EXERCISE DIRECTIONS: Reproduce verbatim the items from their first line through the line containing "click(1040, 302)", with both of those lines included.

EXTRACTED MATERIAL:
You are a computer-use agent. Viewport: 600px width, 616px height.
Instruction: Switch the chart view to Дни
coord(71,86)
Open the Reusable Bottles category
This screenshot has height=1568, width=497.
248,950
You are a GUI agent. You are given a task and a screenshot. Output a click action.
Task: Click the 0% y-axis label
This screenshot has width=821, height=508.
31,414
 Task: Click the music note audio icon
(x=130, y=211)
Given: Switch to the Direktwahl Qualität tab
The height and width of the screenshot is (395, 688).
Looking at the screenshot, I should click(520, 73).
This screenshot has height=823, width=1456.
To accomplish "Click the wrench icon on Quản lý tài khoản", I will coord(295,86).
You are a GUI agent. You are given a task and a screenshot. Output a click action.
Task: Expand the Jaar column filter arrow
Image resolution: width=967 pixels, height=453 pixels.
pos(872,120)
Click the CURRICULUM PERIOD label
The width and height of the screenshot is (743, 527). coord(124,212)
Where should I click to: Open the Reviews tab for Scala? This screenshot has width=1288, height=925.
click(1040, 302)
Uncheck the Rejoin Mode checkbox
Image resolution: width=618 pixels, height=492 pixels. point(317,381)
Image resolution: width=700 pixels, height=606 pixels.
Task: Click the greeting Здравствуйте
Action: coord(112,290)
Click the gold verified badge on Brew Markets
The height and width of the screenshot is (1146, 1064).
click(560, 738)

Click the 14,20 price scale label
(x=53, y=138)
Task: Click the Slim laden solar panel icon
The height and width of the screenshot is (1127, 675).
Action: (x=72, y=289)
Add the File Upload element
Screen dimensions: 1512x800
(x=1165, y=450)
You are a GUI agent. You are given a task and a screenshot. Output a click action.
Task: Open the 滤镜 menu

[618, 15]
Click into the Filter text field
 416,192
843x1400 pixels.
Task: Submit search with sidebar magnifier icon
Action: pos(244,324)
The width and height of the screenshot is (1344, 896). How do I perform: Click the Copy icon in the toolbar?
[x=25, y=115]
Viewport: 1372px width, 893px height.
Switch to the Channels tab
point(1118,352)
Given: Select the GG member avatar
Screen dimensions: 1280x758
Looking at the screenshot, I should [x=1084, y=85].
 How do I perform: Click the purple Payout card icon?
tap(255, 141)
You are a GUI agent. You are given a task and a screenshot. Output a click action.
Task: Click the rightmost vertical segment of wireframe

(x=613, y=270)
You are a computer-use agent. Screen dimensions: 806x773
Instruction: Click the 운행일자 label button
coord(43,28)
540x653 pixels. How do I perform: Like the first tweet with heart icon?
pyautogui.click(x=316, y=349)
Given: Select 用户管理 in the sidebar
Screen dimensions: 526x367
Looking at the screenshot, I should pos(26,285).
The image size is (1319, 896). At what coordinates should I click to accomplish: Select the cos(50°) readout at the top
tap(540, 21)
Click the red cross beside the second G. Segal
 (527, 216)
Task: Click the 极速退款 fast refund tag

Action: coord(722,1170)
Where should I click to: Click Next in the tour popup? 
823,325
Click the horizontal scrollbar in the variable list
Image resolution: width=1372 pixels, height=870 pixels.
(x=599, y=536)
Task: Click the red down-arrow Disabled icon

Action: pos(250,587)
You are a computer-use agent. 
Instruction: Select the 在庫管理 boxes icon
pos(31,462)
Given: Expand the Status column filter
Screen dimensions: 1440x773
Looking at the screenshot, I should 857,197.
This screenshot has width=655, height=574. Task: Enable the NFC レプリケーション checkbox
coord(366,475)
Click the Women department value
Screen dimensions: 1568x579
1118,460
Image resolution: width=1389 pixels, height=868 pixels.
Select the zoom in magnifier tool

EXERCISE RESPONSE:
You are a computer-use agent. Viewport: 600px width, 616px height.
Instruction: Switch the chart view to Дни
coord(71,86)
Open the Reusable Bottles category
This screenshot has height=1568, width=497.
248,950
You are a GUI agent. You are given a task and a screenshot. Output a click action.
Task: Click the 0% y-axis label
This screenshot has width=821, height=508.
31,414
 Task: Click the music note audio icon
(x=130, y=211)
Given: Switch to the Direktwahl Qualität tab
The height and width of the screenshot is (395, 688).
Looking at the screenshot, I should click(520, 73).
This screenshot has height=823, width=1456.
To accomplish "Click the wrench icon on Quản lý tài khoản", I will coord(295,86).
You are a GUI agent. You are given a task and a screenshot. Output a click action.
Task: Expand the Jaar column filter arrow
Image resolution: width=967 pixels, height=453 pixels.
pos(872,120)
Click the CURRICULUM PERIOD label
The width and height of the screenshot is (743, 527). coord(124,212)
Where should I click to: Open the Reviews tab for Scala? This screenshot has width=1288, height=925.
click(1040, 302)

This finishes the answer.